SUPPLIED DATA Block Start

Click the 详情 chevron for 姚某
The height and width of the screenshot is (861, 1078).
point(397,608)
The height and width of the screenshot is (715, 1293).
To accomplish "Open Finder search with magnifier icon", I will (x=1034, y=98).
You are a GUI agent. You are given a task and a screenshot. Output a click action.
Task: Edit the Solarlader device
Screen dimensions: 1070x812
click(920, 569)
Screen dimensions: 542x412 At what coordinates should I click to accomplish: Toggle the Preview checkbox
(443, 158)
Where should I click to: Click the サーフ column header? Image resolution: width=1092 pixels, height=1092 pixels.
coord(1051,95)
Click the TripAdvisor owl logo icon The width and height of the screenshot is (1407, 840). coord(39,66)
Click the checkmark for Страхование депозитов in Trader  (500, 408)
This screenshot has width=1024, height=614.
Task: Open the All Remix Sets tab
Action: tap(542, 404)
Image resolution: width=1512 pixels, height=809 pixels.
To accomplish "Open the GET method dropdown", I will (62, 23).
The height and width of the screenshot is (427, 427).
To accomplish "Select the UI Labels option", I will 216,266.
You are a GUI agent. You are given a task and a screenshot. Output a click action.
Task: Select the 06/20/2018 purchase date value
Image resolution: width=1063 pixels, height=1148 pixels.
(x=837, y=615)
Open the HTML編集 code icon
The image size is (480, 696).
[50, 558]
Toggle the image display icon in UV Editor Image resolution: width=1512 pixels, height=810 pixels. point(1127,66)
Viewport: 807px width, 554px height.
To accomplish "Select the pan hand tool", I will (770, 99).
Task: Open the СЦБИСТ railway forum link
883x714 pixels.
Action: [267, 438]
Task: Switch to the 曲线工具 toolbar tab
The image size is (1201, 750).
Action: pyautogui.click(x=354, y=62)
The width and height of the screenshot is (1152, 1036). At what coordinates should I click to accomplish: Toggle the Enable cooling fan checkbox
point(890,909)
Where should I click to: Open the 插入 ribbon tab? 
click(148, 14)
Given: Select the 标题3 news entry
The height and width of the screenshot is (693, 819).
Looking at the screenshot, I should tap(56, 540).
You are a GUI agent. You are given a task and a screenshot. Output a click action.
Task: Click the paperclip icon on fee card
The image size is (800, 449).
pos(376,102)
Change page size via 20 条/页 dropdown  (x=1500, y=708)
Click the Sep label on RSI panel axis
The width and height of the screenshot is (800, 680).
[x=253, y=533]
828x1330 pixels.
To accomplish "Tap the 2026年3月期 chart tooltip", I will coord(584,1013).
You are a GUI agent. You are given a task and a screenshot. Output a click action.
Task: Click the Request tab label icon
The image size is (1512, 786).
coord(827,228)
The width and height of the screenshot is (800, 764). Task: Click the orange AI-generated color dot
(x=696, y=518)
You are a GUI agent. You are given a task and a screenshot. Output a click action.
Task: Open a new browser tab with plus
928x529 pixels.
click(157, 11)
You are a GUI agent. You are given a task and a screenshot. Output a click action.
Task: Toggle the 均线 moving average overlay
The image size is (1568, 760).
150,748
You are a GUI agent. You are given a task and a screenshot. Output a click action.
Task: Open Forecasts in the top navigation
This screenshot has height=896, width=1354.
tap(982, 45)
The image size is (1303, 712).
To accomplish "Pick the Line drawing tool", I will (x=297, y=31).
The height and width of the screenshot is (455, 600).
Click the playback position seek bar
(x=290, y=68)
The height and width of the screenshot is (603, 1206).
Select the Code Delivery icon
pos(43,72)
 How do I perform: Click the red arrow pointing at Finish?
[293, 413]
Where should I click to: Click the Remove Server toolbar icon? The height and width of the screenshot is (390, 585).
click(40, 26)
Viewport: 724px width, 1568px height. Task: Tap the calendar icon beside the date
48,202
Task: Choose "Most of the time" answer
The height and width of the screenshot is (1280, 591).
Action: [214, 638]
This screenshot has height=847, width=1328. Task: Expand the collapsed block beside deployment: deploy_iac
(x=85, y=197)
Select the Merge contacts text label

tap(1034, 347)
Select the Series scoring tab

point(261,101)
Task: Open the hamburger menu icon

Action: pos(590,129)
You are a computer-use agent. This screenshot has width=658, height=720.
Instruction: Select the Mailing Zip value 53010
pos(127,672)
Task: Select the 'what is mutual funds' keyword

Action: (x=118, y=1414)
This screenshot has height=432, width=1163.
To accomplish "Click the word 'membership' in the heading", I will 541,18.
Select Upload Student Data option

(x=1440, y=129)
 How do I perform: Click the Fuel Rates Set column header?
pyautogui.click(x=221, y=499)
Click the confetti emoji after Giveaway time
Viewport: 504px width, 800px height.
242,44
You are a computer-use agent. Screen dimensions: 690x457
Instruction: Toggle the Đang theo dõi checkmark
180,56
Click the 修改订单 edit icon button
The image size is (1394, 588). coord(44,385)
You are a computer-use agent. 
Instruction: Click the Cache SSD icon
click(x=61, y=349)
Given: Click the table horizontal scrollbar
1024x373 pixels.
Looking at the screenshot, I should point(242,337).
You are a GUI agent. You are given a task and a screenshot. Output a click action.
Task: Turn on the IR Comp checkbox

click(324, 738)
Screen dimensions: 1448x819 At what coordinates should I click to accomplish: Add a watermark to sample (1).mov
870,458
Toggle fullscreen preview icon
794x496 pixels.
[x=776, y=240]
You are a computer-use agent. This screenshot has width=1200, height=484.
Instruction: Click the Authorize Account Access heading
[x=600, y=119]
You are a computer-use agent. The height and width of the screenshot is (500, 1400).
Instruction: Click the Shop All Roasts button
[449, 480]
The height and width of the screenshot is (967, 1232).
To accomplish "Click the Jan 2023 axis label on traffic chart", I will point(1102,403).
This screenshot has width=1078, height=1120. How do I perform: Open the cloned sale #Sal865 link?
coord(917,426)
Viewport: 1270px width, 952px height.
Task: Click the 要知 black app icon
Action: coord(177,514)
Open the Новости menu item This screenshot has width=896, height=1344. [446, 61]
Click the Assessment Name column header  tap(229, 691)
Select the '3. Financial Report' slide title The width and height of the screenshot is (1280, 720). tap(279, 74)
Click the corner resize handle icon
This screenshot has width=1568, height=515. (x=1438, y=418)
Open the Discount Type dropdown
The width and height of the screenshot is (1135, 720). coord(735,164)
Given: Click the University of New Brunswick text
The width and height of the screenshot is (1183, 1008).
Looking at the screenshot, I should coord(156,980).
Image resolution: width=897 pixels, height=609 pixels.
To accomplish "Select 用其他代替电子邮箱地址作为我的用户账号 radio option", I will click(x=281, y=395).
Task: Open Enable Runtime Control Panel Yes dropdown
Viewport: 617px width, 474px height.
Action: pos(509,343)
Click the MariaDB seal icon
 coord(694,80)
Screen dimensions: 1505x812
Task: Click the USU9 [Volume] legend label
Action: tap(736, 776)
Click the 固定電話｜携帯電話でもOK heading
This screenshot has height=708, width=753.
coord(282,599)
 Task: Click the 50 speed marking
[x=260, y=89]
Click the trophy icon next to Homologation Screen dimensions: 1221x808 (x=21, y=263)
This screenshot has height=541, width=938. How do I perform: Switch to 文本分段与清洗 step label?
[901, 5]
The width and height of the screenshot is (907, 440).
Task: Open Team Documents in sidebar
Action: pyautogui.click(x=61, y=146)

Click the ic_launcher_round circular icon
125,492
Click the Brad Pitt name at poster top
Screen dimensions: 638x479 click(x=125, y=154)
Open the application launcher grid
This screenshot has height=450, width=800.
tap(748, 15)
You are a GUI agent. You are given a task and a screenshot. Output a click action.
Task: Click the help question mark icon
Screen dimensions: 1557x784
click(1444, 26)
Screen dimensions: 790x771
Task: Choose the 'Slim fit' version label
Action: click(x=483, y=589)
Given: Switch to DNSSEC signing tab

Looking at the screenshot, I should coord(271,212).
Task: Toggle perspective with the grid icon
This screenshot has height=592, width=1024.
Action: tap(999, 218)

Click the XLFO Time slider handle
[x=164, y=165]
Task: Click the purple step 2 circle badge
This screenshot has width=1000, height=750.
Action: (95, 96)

SUPPLIED DATA Block End

**WHAT IS NEEDED**.
Within the lines above, find those holding the word "chart" and copy them.

**SOLUTION FOR THIS TASK**.
To accomplish "Tap the 2026年3月期 chart tooltip", I will coord(584,1013).
To accomplish "Click the Jan 2023 axis label on traffic chart", I will point(1102,403).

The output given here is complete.